We'll cut vision-impaired vocalist Andrea Boccelli some slack for obvious reasons.
Worse still is sixty-four year-old Aerosmith front man and American Idol judge Steven Tyler! No. Just no... (He now has the same small, rounded breasts as those of the 1970s groupies who used to follow him religiously while on tour!)
Let's wipe our eyes clean with a few shots from the 1958 Otto Preminger film Bonjour tristesse. Apart from the stunning French Riviera scenery, there is also the eye candy present when young Geoffrey Horne appears on the scene.
As the love interest of Jean Seberg, he sometimes seems as if it's too much trouble to wear anything but some skimpy trunks. (He does wear clothes in several sequences, but not too many!)
One of the few saving graces of the hideous 1989 Roseanne Barr film She-Devil is the chance to see A Martinez (as Meryl Streep's hunky houseboy) in a Speedo.
For fans of the tight, teensy trunks, few films can compare to the 1976 film Lifeguard.
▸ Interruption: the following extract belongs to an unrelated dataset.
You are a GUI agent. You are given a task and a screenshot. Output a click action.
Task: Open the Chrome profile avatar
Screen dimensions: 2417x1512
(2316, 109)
Though the title figures wear shorts through the bulk of the movie, there is a big competition in it during which they all have to wear Speedos. They're everywhere, in all imaginable patterns and colors, though I'm partial to the brown ones with yellow stripes.
One of the lifeguards is star Sam Elliott and kudos to him for showing off his macho body this way! There's more of Sam to see at The Underworld here.
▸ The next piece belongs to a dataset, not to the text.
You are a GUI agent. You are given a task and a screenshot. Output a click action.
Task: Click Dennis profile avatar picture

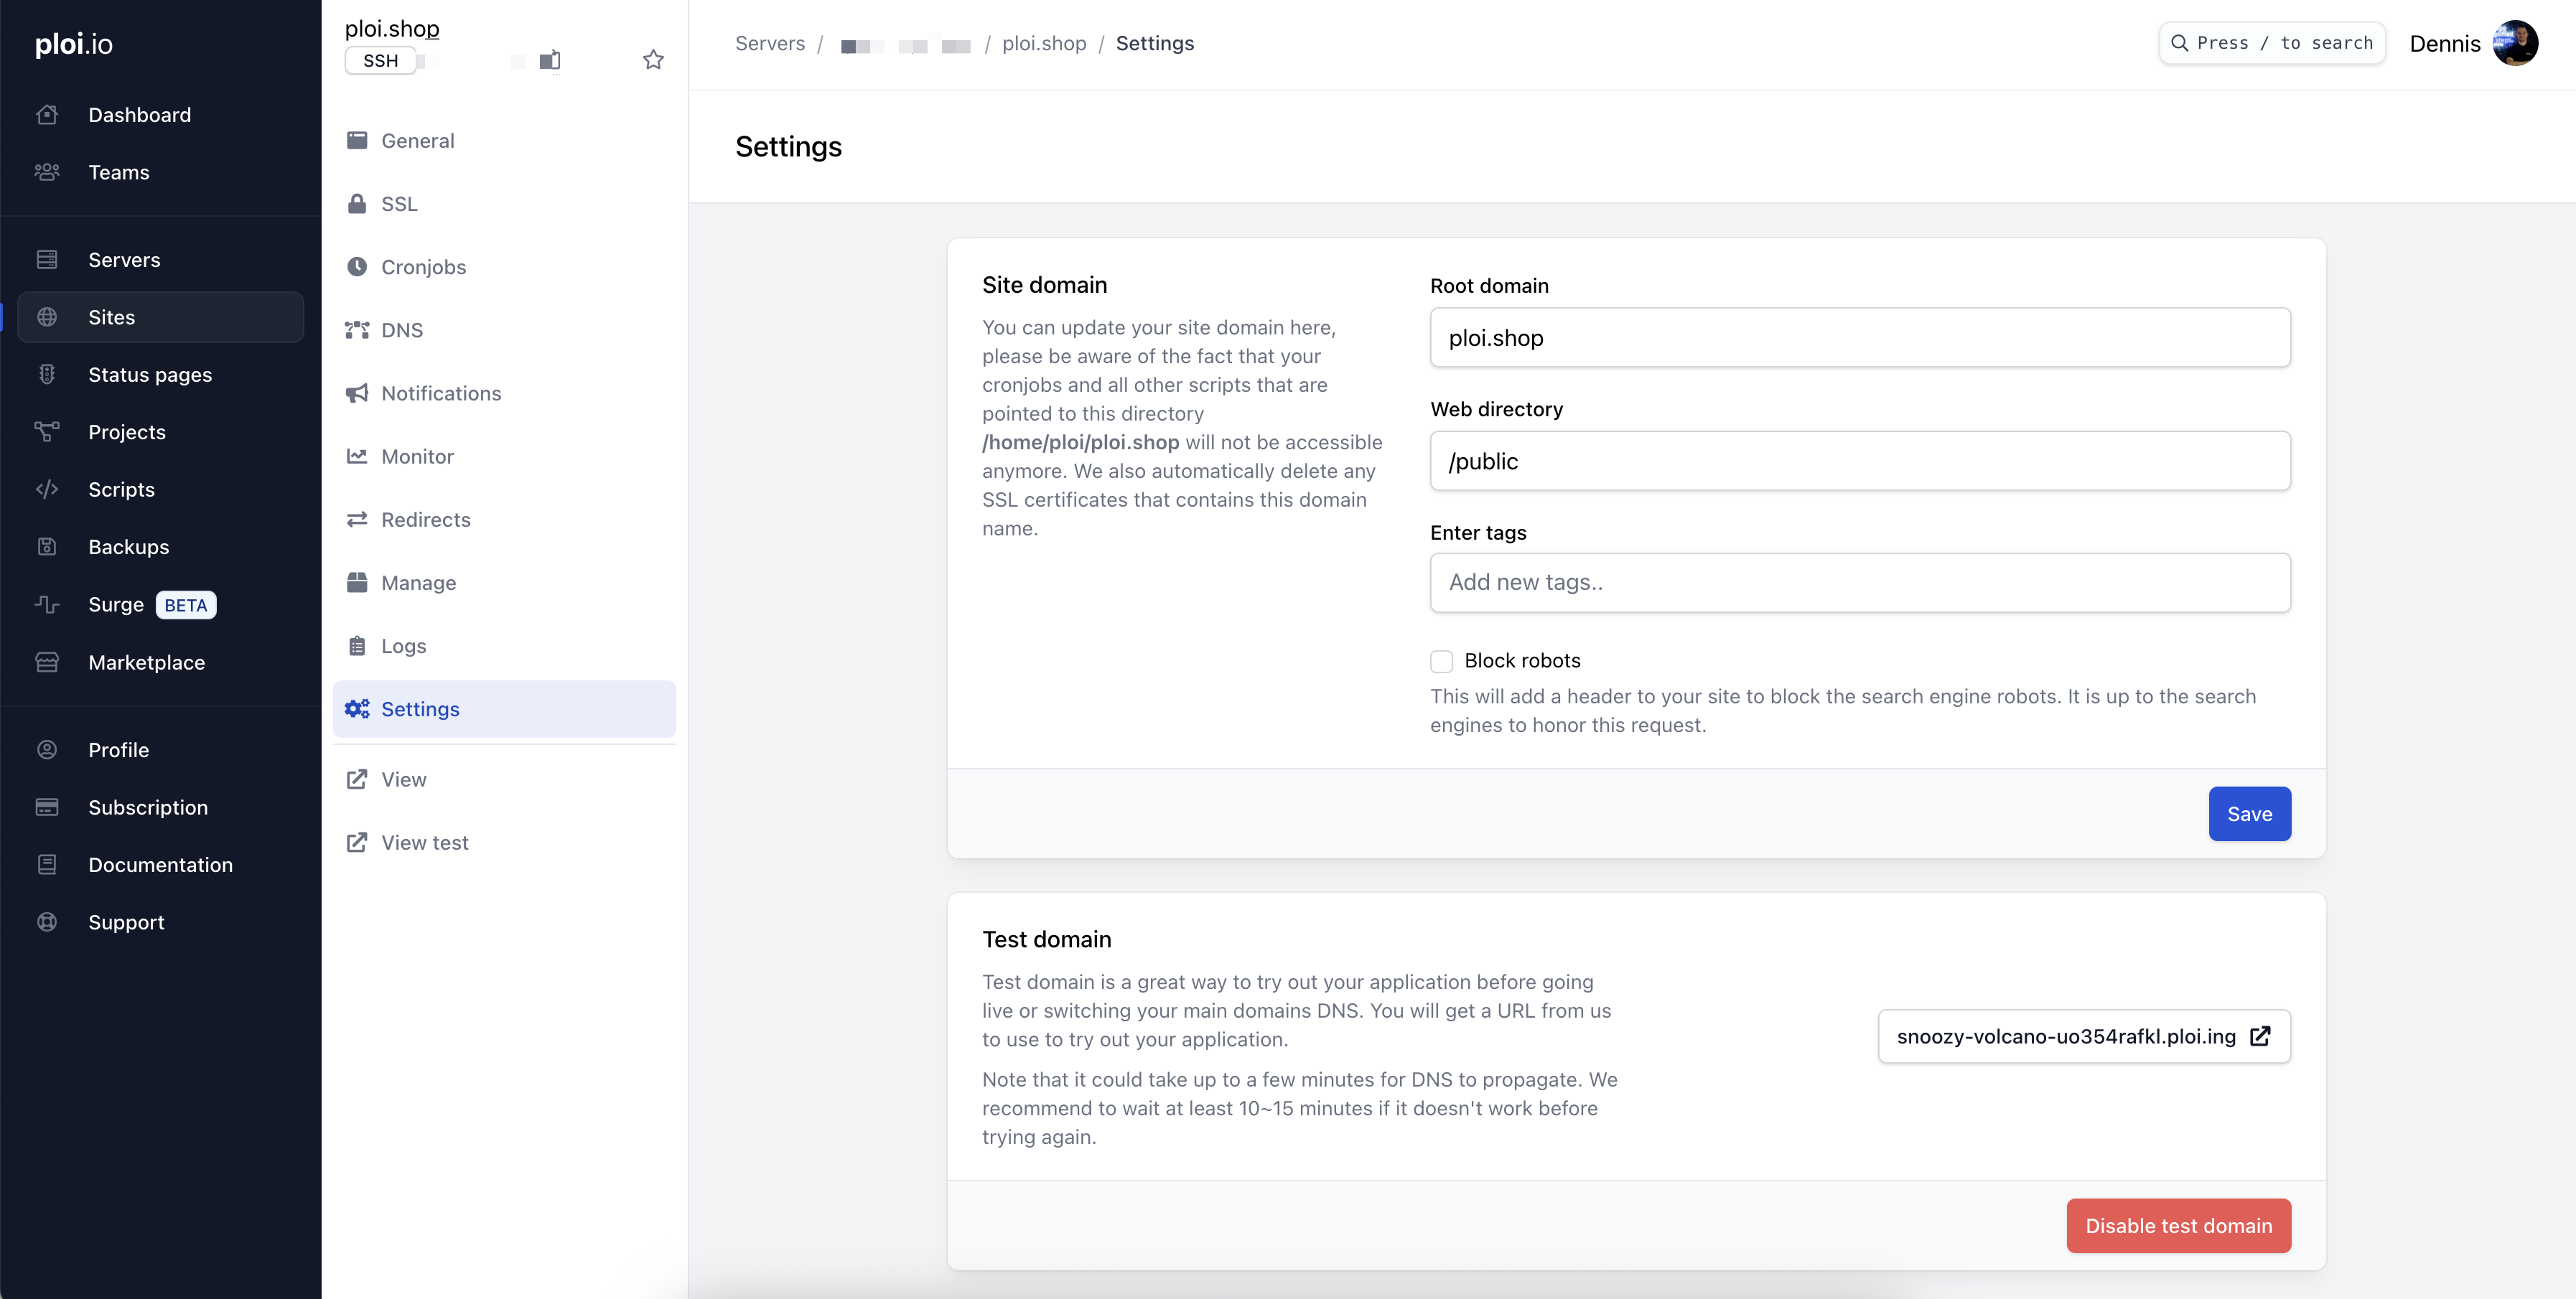click(x=2515, y=43)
His teammate in the yellow and green striped suit has a bit of a close-up during one of the events.
Another costar, Parker Stevenson (in red), takes part in the fun, too.
After the competition, we get a glimpse of all three of these gents standing together and they do not disappoint. I was born too late...
If you noticed the off-kilter tan lines on the men above, you might have to try going with no suit at all, like silent film legend Douglas Fairbanks Sr. and friend! The swashbuckling superstar tanned so much that occasionally his Caucasian ethnicity was called into question. He died of a heart attack at the premature age of fifty-six.
The cover is now being pulled over the deep end of this swimming-oriented post. Cross your fingers that I can cull together some more like this in time for next Memorial Day in May. In the meantime, I leave you with one very fine specimen, the hunkalicious Mexican actor Jorge Rivero. If you like him, there's plenty more to see of him here. I'm off now to yet another convention, this one a state theatre one. I'll be back with more fun soon!